In his opinion, reaching the maximum possible consensus will be essential to have a successful process, and he aimed not to fall into a conflict with the Executive and the Legislature, because “the risk of the legitimacy of the Constitution is enormous. The result is at risk. of the exit plebiscite, and even if the result is positive, there is a risk that we will end up with a Constitution of low approval of all the potential electorate “.

Another flank that they see as fundamental in the CC is to meet the stipulated deadlines, to prevent criticism from being generated in this line, as has already happened. Even after the president of RN, Francisco Chahuán, stated that “we must not dismiss a priori an extension “.

“Extending the term of the CC is a trap, because in the end if we give that signal we will end up weakening the image of the Convention before the public opinion,” emphasized Fuad Chahin, who added that a fundamental element will be to advance faster in regulations constitutional laws and “that has a greater sense of realism.” A subject on which the constituent César Valenzuela agreed, who stressed that, when the substantive issues are entered, “the Convention is going to be revitalized.” He added that “the main thing is that we try to avoid unforced errors and, in that sense, meet deadlines.”

Although there is a majority perception that a Kast government could make life difficult for them, and that internal critics like Teresa Marinovic will continue to question the space, the constituents defended tooth and nail the legitimacy of the space per se.

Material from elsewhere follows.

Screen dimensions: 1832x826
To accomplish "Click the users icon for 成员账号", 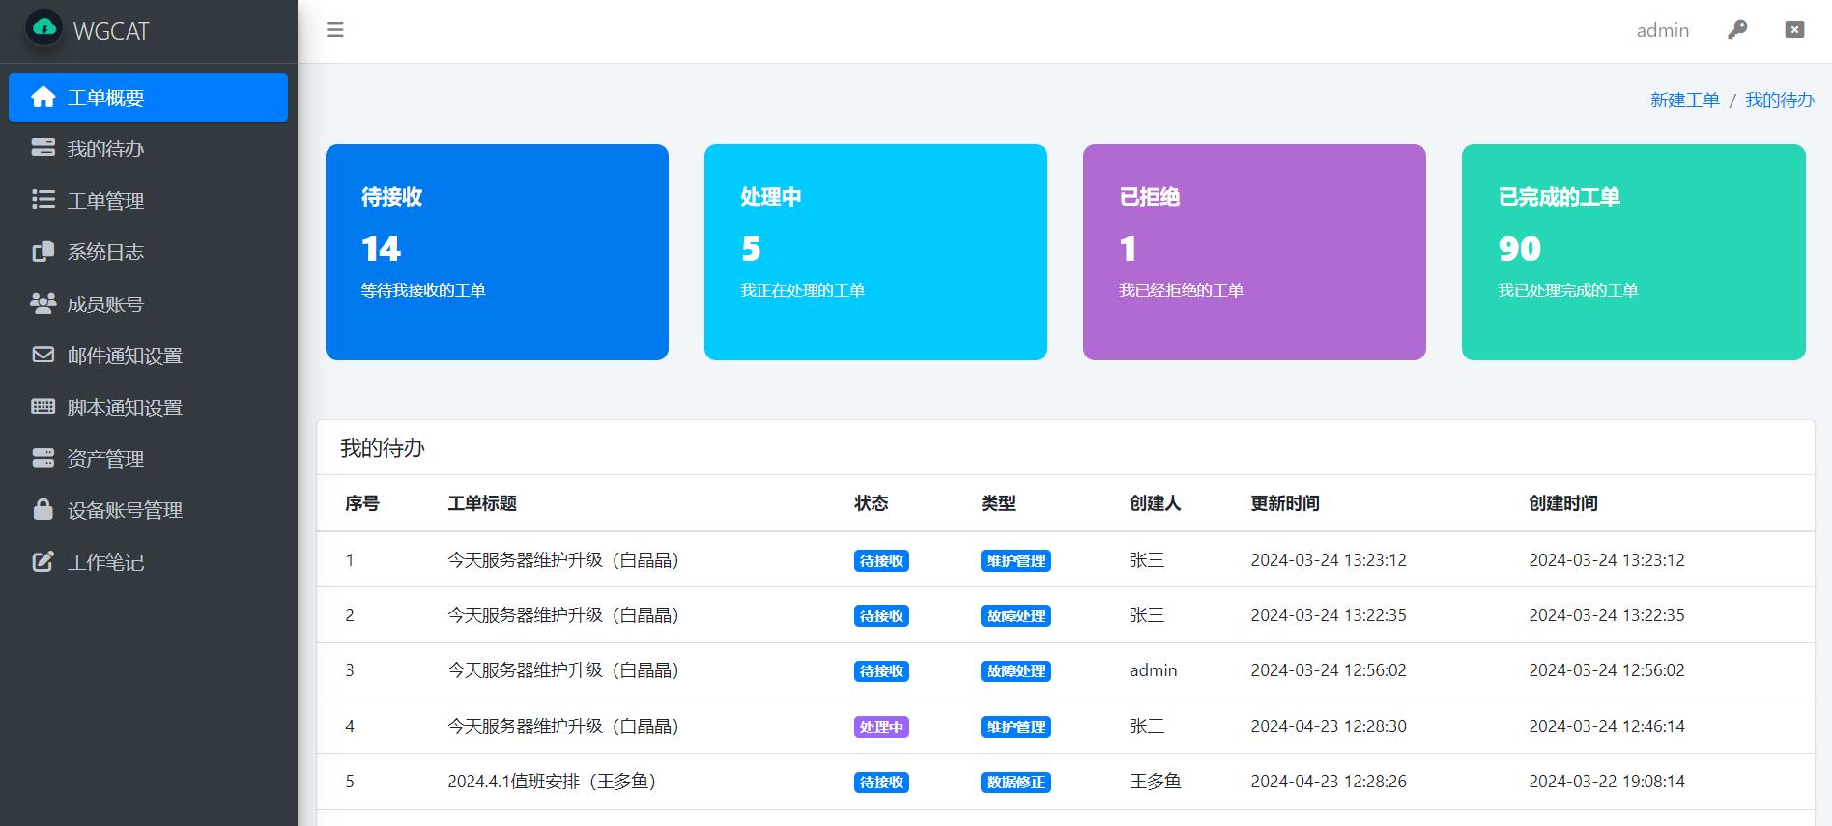I will (x=43, y=303).
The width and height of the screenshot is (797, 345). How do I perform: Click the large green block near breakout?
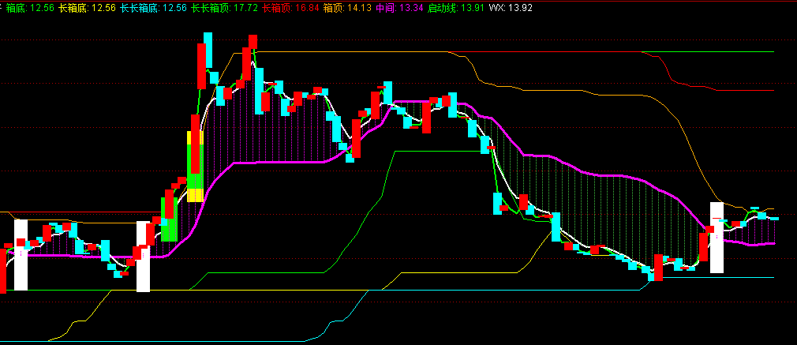click(x=169, y=221)
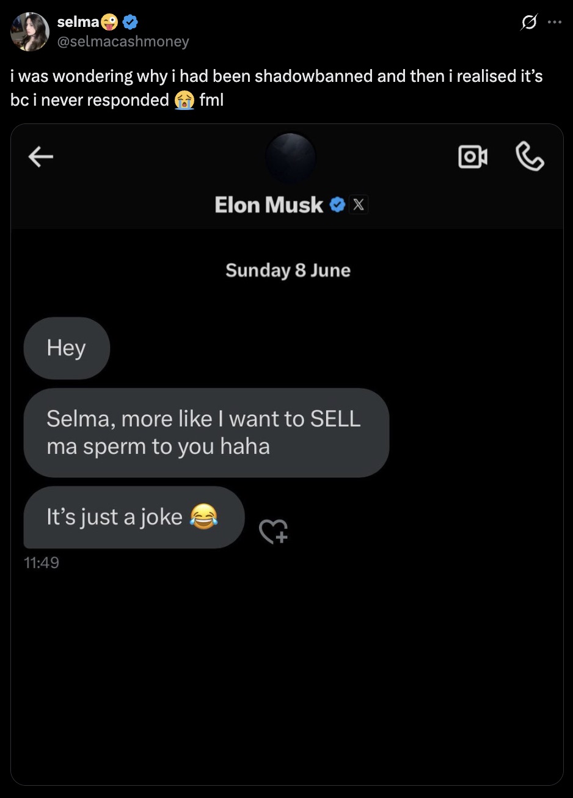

Marcos Barraza called on those who have doubts to “make sure that there is a popular mandate ratified at the polls, that it has broad legitimacy, and not to be subjected to the pressure exerted by the right wing and conservatism.”

The communicational issue and that of controversies are also key, especially after hard blows such as Rodrigo Rojas Vade, the discussions by the fake news and questions about expenses.

“The greatest strength that the Convention has is its roots in the people. We must continue to focus on work. The less stridency and public controversy we generate, it will help to continue giving it the social and popular legitimacy that is the Convention’s greatest asset. “, said Ignacio Achurra.

“The best way to protect this process is to carry it out seriously, with a better communication level of what you are doing, but also in the call and how participatory it is,” added Jennifer Mella.